## Question 8(a):

| Answer/Working | Mark | Guidance |
|---|---|---|
| $x=e^u$, $\frac{dx}{du}=e^u$ or $\frac{du}{dx}=e^{-u}$ or $\frac{dx}{du}=x$ | B1 | Seen explicitly or used |
| $\frac{dy}{dx}=\frac{dy}{du}\times\frac{du}{dx}=e^{-u}\frac{dy}{du}$ | M1 | Obtaining $\frac{dy}{dx}$ using chain rule |
| $\frac{d^2y}{dx^2}=-e^{-u}\frac{du}{dx}\frac{dy}{du}+e^{-u}\frac{d^2y}{du^2}\frac{du}{dx}=e^{-2u}\left(-\frac{dy}{du}+\frac{d^2y}{du^2}\right)$ | M1 A1 | Obtaining $\frac{d^2y}{dx^2}$ using product rule; correct expression |
| $e^{2u}\times e^{-2u}\left(-\frac{dy}{du}+\frac{d^2y}{du^2}\right)+3e^u\times e^{-u}\frac{dy}{du}-8y=4\ln(e^u)$ | dM1 | Substituting to eliminate $x$ ($u$ and $y$ only); depends on 2nd M mark |
| $\frac{d^2y}{du^2}+2\frac{dy}{du}-8y=4u$ ✱ | A1*cso (6) | Obtaining given result from completely correct work |

**Alternative Method 1:**

| Answer/Working | Mark | Guidance |
|---|---|---|
| $x=e^u$, $\frac{dx}{du}=e^u=x$ | B1 | |
| $\frac{dy}{du}=\frac{dy}{dx}\times\frac{dx}{du}=x\frac{dy}{dx}$ | M1 | |
| $\frac{d^2y}{du^2}=1\frac{dx}{du}\times\frac{dy}{dx}+x\frac{d^2y}{dx^2}\times\frac{dx}{du}=x\frac{dy}{dx}+x^2\frac{d^2y}{dx^2}$ | M1 A1 | |
| $x^2\frac{d^2y}{dx^2}=\frac{d^2y}{du^2}-\frac{dy}{du}$ | | |
| $\left(\frac{d^2y}{du^2}-\frac{dy}{du}\right)+3x\times\frac{1}{x}\frac{dy}{du}-8y=4\ln(e^u)$ | | |
| $\frac{d^2y}{du^2}+2\frac{dy}{du}-8y=4u$ ✱ | dM1 A1*cso (6) | |

## Question (a): Substitution / Change of Variable

| Answer/Working | Mark | Guidance |
|---|---|---|
| $\frac{dx}{du} = e^u$ (oe) | B1 | Seen explicitly or used |
| Obtaining $\frac{dy}{du}$ | M1 | Using chain rule here or seen later |
| Obtaining $\frac{d^2y}{du^2}$ | M1 | Using product rule (penalise lack of chain rule by the A mark) |
| Correct expression for $\frac{d^2y}{du^2}$ | A1 | Any equivalent form |
| Substituting to eliminate $x$ ($u$ and $y$ **only**) and obtaining the given result | dM1 A1*cso | Depends on 2nd M mark.
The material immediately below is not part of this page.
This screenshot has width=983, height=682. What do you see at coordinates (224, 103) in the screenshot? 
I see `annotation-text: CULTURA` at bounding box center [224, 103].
Obtaining given result from completely correct work |

**Alternative 2:**

| Answer/Working | Mark | Guidance |
|---|---|---|
| $u = \ln x$, $\quad \frac{du}{dx} = \frac{1}{x}$ | B1 | |
| $\frac{dy}{dx} = \frac{dy}{du} \times \frac{du}{dx} = \frac{1}{x}\frac{dy}{du}$ | M1 | |
| $\frac{d^2y}{dx^2} = -\frac{1}{x^2}\frac{dy}{du} + \frac{1}{x}\frac{d^2y}{du^2}\times\frac{du}{dx} = -\frac{1}{x^2}\frac{dy}{du} + \frac{1}{x^2}\frac{d^2y}{du^2}$ | M1A1 | |
| $x^2\!\left(-\frac{1}{x^2}\frac{dy}{du}+\frac{1}{x^2}\frac{d^2y}{du^2}\right)+3x\times\frac{1}{x}\frac{dy}{du}-8y=4u$ leading to $\frac{d^2y}{du^2}+2\frac{dy}{du}-8y=4u$ $\ast$ | M1A1*cso | |

---

## Question (b): Solving the ODE

| Answer/Working | Mark | Guidance |
|---|---|---|
| Auxiliary equation: $m^2+2m-8=0$ | M1 | Writing down correct aux. equation and solving to $m=\ldots$ (usual rules) |
| $(m+4)(m-2)=0$, $\quad m=-4,\,2$ | A1 | Correct solution $m=-4,\,2$ |
| $\text{CF} = Ae^{-4u}+Be^{2u}$ | A1 | Correct CF – can use any (single) variable |
| PI: try $y=au+b$; $\frac{dy}{du}=a$, $\frac{d^2y}{du^2}=0$ | M1 | Using appropriate PI and finding $\frac{dy}{du}$ and $\frac{d^2y}{du^2}$. Use of $y=\lambda u$ scores M0 |
| $0+2a-8(au+b)=4u \Rightarrow a=-\frac{1}{2},\quad b=-\frac{1}{8}$ | dM1 A1 | Substitute to obtain values for unknowns. Depends on second M1. Correct unknowns (two or three with $c=0$) |
| $\therefore y = Ae^{-4u}+Be^{2u}-\frac{1}{2}u-\frac{1}{8}$ | B1ft (7) | Complete solution with CF and non-zero PI. Must have $y$ as function of $u$. Allow recovery of incorrect variables |

---

## Question (c): Back-Substitution

| Answer/Working | Mark | Guidance |
|---|---|---|
| $y = Ax^{-4}+Bx^2-\frac{1}{2}\ln x - \frac{1}{8}$ | B1 (1) | Reverse substitution to obtain correct expression for $y$ in terms of $x$. No ft here. $x^{-4}$ or $e^{-4\ln x}$ and $x^2$ or $e^{2\ln x}$ allowed. Must start $y=\ldots$ |

**Total: [14]**